06-23-2016 04:21 PM
I have a data set and I am trying to flag all variables that have the word "treatment" or "tx" with a 1 else 0. However, there are some observations which have the following description: "Supplies-treatment" or "supplies-tx". For these, I DO NOT want them to be flagged with a 1.
Here is my code:
if prxmatch("m/tx|treatment|treat/oi",description) > 0 then tx=1;
this works perfectly! When I run a proc freq I see that there are 33314 obs flagged with a 1.
But then I want to unflag all the descriptions that have the word "supplies" in them. In order to accomplish this I thought I could use a prxmatch as above but on the new dataset I just created with all the words "treatment" flagged with 1, and when it came across any descriptions with "supplies" it would flag it as a 0. I used this code next after running the above code to accomplish the aforementioned:
if prxmatch("m/supplies/oi",description) > 0 then tx=0;
However, when I run a proc freq, I see that it has incorrectly flagged my variables somehow. Instead of having LESS than 33314 obs flagged with a 1 (which should be the case because I am eliminating "supplies-treatment") I actually have MORE obs that have been flagged with a 1. 64174 to be exact!
I did a proc print on 100 obs but everything looks good..what is going on?? What is my code doing exactly?
06-23-2016 11:35 PM
Your second step overwrites tx for every obs. So the end result is just the last test, i.e. anything not supplies is flagged.
In a single step:
data flagtx; set flagtxdc; tx = 0; if prxmatch("m/tx|treatment|treat/oi", description) > 0 then if prxmatch("m/supplies/oi", description) = 0 then tx = 1; run;
◆ ◆ ◆ ◆ ◆ ◆ ◆
WHAT YOU HAVE TO DO: Reproduce, word for word, the stretch of the SAS forum thread above from "06-23-2016 04:21 PM" through "be flagged with a 1.".

COLLECTED DATA:
◆ ◆ ◆ ◆ ◆ ◆ ◆
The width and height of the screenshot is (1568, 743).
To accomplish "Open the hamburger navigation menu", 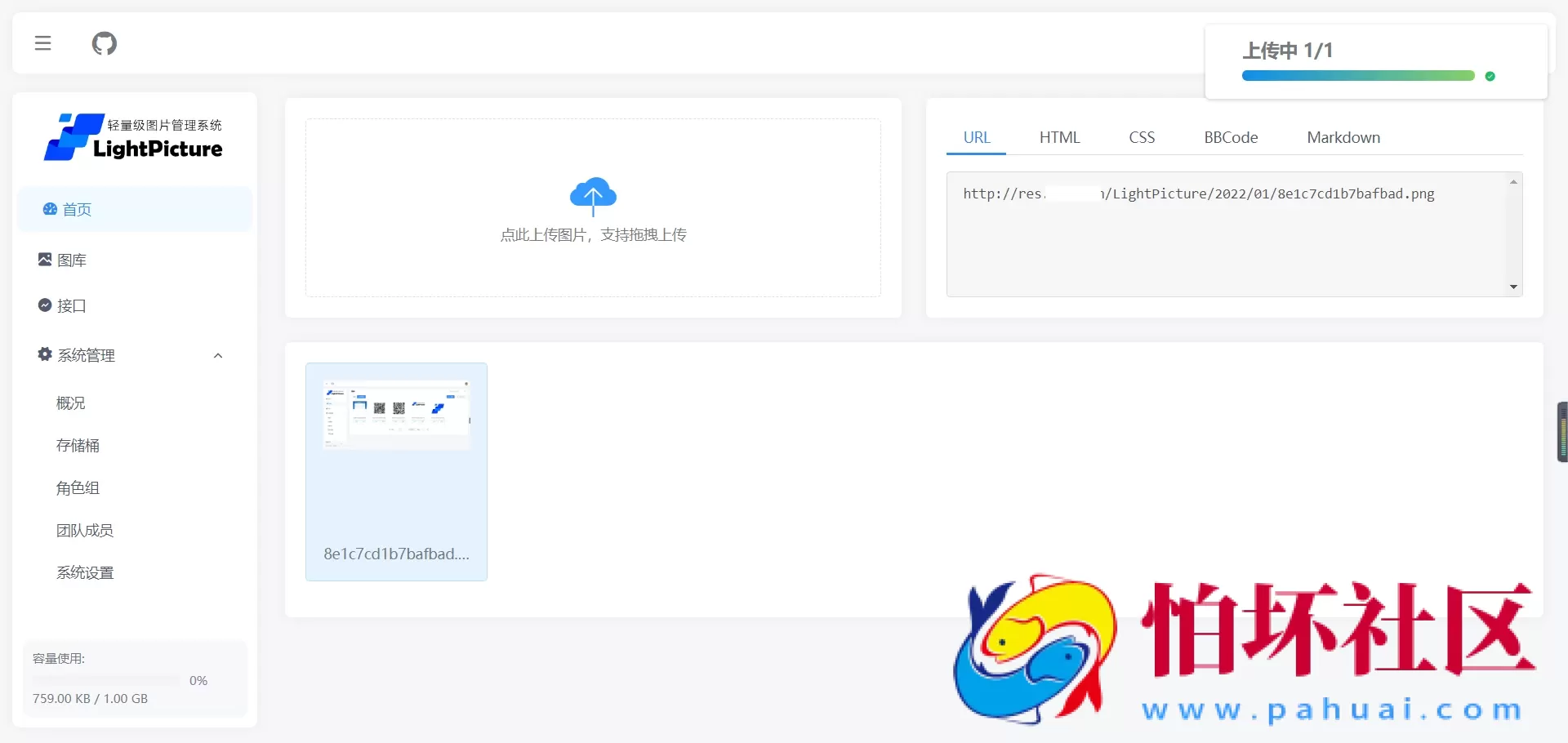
◆ ◆ ◆ ◆ ◆ ◆ ◆
PROBLEM SOLUTION:
06-23-2016 04:21 PM
I have a data set and I am trying to flag all variables that have the word "treatment" or "tx" with a 1 else 0. However, there are some observations which have the following description: "Supplies-treatment" or "supplies-tx". For these, I DO NOT want them to be flagged with a 1.